Demographic Characteristics and US Findings in 414 Patients.
| Parameter | Value |
|---|---|
| Gender (n) | |
| Male | 126 (30.4) |
| Female | 288 (69.6) |
| Age (years) | |
| Median | 56 |
| Range | 25–85 |
| Intraluminal contents (n) | |
| Calculus | 189 (45.6) |
| Sludge | 144 (34.8) |
| Extent of GWT | |
| Diffuse | 209 (50.5) |
| Focal | 205 (49.5) |
| Site of GWT in cases with focal thickening | |
| Neck | 56 (27.3) |
| Body | 8 (39) |
| Fundus | 33 (16.1) |
| Multifocal | 108 (52.7) |
| Consensus GB-RADS category | |
| 2 | 81 (19.6) |
| 3 | 102 (24.6) |
| 4 | 101 (24.4) |
| 5 | 130 (31.4) |
| Final diagnosis | |
| Benign | 189 (45.6) |
| Malignant | 225 (54.4) |
GB-RADS, gallbladder reporting and data system; GWT, gallbladder wall thickening; Figures in parentheses indicate percentages.
Intrareader Agreement
The intrareader agreement for GB-RADS findings and category are shown in Table 2. There was weak to moderate intrareader agreement for most GB-RADS findings for all readers.
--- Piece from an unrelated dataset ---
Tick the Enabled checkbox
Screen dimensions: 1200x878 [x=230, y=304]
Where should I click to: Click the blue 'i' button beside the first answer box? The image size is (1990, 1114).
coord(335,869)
There was a moderate intrareader agreement for the GB-RADS category for all readers (Tables S1–S8).
Table 2.
Intrareader Agreement for GB-RADS Findings and Category on Static Images in 414 Patients.
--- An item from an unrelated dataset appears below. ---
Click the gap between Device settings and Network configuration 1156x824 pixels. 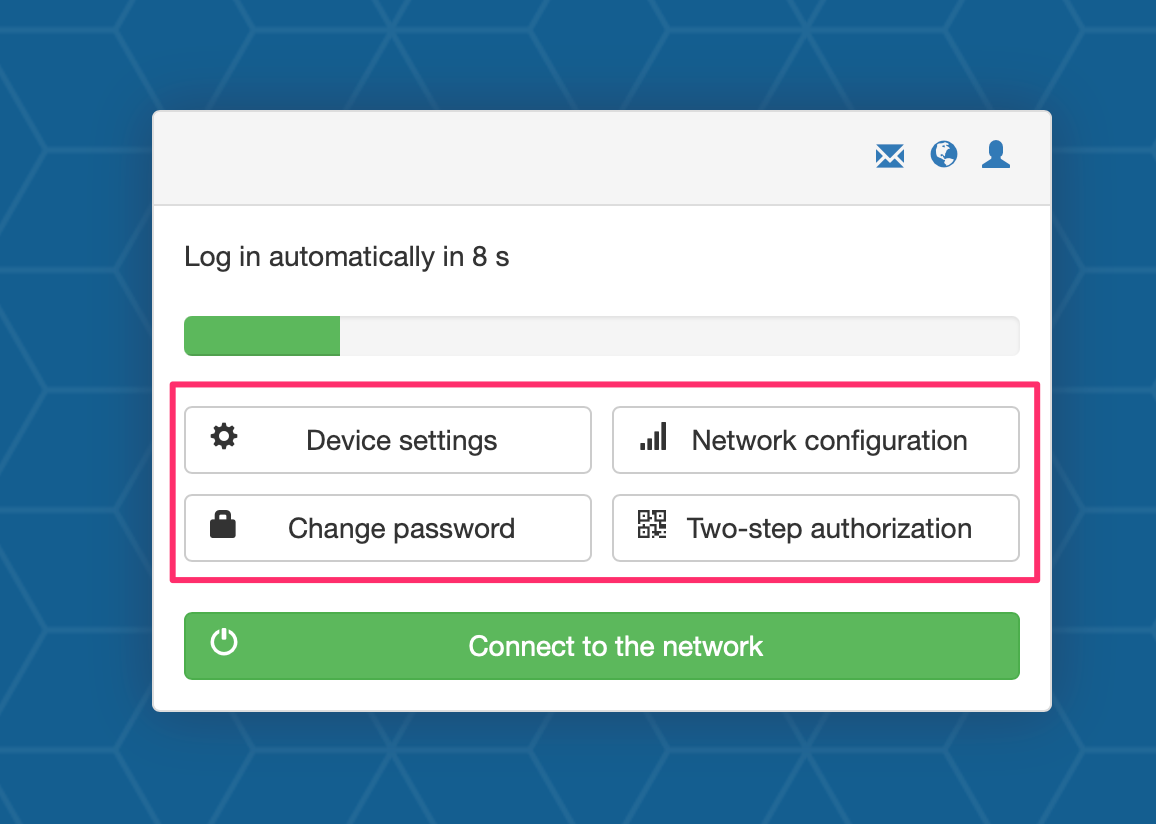[x=602, y=440]
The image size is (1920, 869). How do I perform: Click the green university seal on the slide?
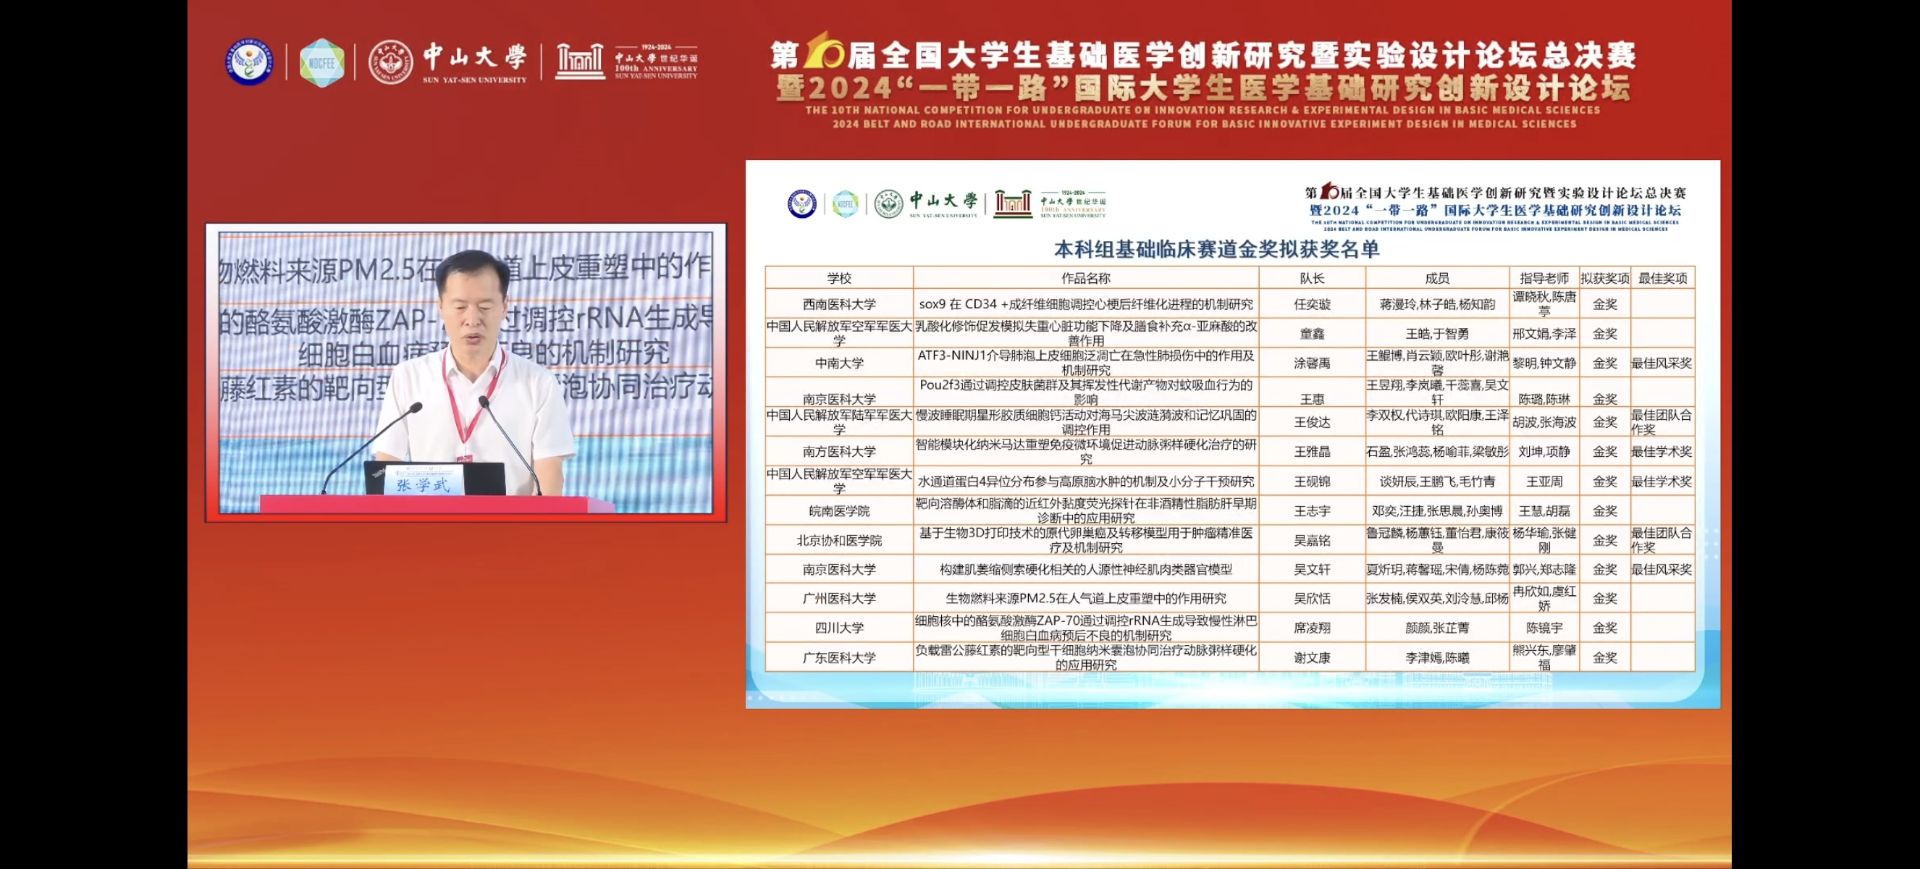[888, 203]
| GB-RADS findings (kappa) | |||||||||
|---|---|---|---|---|---|---|---|---|---|
| Readera | Mural layering | Intramural cysts | Intramural echogenic foci | Interface with liver | Extramural extension | Biliary involvement | Vascular involvement | Liver infiltration | GB-RADS categoryb |
| 1 | 0.518 | 0.515 | 0.535 | 0.643 | 0.618 | 0.509 | 0.517 | 0.509 | 0.648 |
| 2 | 0.618 | 0.422 | 0.506 | 0.708 | 0.716 | 0.602 | 0.564 | 0.602 | 0.714 |
| 3 | 0.572 | 0.422 | 0.447 | 0.760 | 0.680 | 0.562 | 0.559 | 0.562 | 0.718 |
GB-RADS, gallbladder reporting and data system.
Increasing experience.
Linear-weighted kappa.
Interreader Agreement
The interreader agreement is shown in Table 3. The GB-RADS findings showed acceptable interreader agreement for intramural cyst, intramural echogenic foci, liver interface, and extramural extension in the second reading. The interreader agreement was acceptable to reliable, for the GB-RADS category in both readings (α = 0.749 and 0.825).
Table 3.
Interreader Agreement for GB-RADS Findings and Category on Static Images in 414 Patients.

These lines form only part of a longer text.